Wednesday, August 4, 2010

adore the Unsearchable...

   How science has swept us off our feet-and not in the good way...His "Stand Upon Thy Feet" continued...

"The old French Revolution, as has often been said, was owing in great part to the dying out of all religious awe in the heart of the nation. The men of science and philosophy of that day fancied they were going to analyze everything, pick all nature to pieces, and get within the clutch of their understanding the Original Cause. Science, they flattered themselves, would soon show how things were made, and what they were made of, and what for; and in the midst of impenetrable mysteries and miracles, they looked about almost with contempt, saw nothing that could not easily be set right, nothing more admirable than their own sagacity, which was soon to solve the mighty riddle, when it might possibly appear that the Universe was no very great things after all; that it was full of defects, and improvements might be suggested. Then all sense of sacredness, everything that could prompt men to walk humbly before God, vanished ; and the nation, being without God, plunged into an abyss of blood and crime, and men were stript of the common attributes of humanity. The same absence of a faith, that adores the Unsearchable, is always and everywhere followed by sin and woe: without faith in a holy and mysterious Presence, the world ceases to be sacred as a temple. It is only a quantity of matter, blindly obedient to certain laws impressed upon it, and man degenerates into an animal, living only for his own pleasure. He grovels. He no longer stands upon his feet. The mechanical theory of nature takes all life from us.
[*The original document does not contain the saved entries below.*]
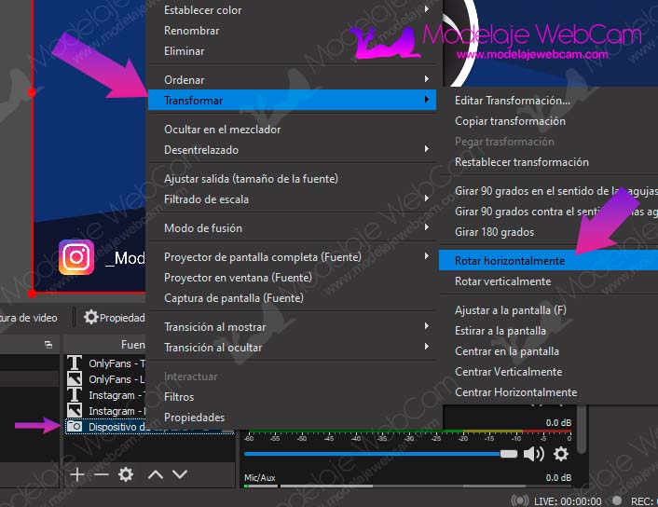Viewport: 658px width, 507px height.
Task: Move source down with the down arrow
Action: 180,474
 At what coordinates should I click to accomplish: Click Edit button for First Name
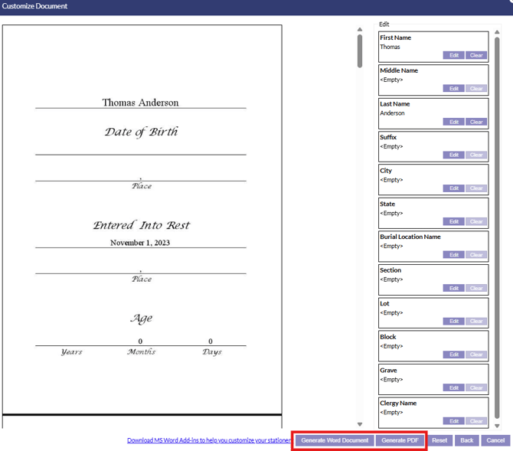point(453,55)
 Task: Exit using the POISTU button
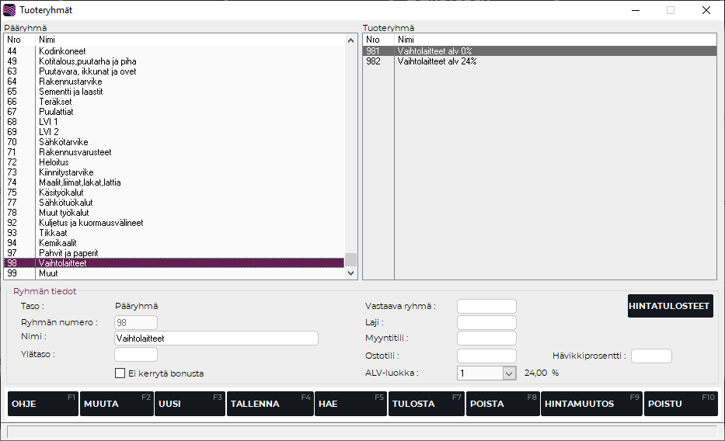point(680,404)
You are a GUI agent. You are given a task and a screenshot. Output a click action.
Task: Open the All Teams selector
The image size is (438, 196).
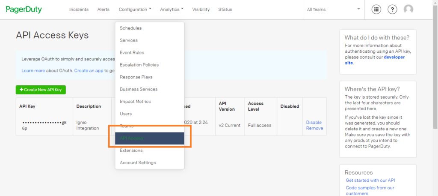(x=333, y=9)
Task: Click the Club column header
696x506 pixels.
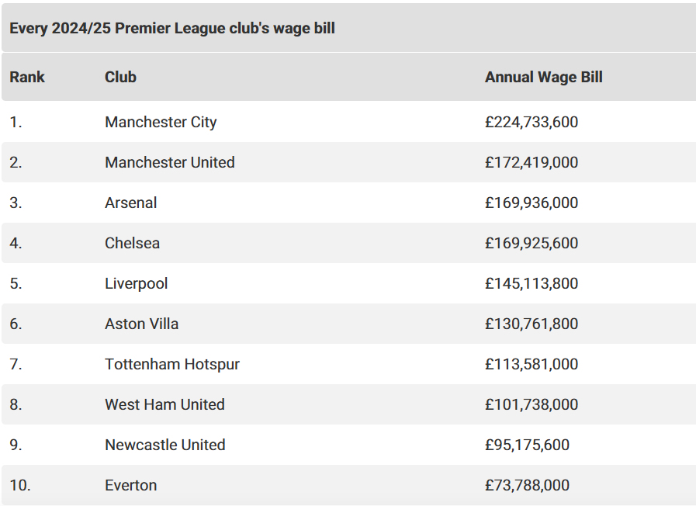Action: pyautogui.click(x=120, y=77)
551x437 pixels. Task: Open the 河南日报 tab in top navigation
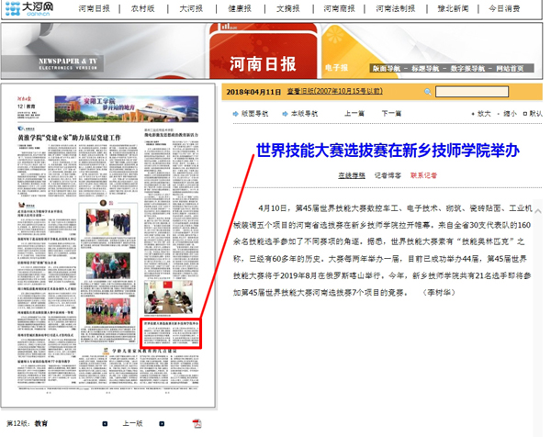(94, 8)
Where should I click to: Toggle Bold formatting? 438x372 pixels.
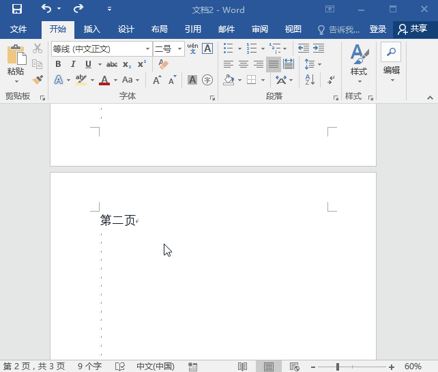[x=58, y=64]
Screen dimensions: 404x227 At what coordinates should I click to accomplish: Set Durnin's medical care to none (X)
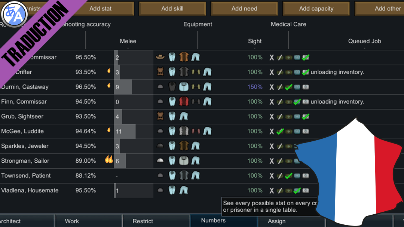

The inevitable consequence of our prostrate estate is, that God does not speak to us; or, when he speaks, we cannot hear. In other words—to drop the metaphor—we do not know what is True as a thing of complete personal conviction. We are never perfectly sure that it is Truth. It is not what it was to prophets and holy men of old, the word of the Lord, the voice of Almighty God, beyond every audible voice, and heard where no other voice can sound, in the heart, and to be obeyed instantly, let what may be the cost. So far are we from all authoritative conviction of this sort, that it is everywhere maintained that, without an interposing miracle, it is, and always has been, impossible for God to speak to man; in other words, that man cannot possibly know the truth as certainly as if God had spoken with him by a miracle; that the individuals who, from time to time, have appeared in the world speaking Truth with authority, were the subjects of miraculous illumination. Such being the almost universal belief, we never stand up to listen for the Divine Voice. We fold our arms and shut our eyes, or lie down and go to sleep, muttering in our dreams some unintelligible creed. And Religion, instead of being the recognition of man's immediate and intimate relationship to the Highest, becomes a phrase and a form; and, at the best, we only think, or fancy, or incline to believe, we do not know, the Truth. We cannot hear God when we have decided that it is impossible for Him to speak to us."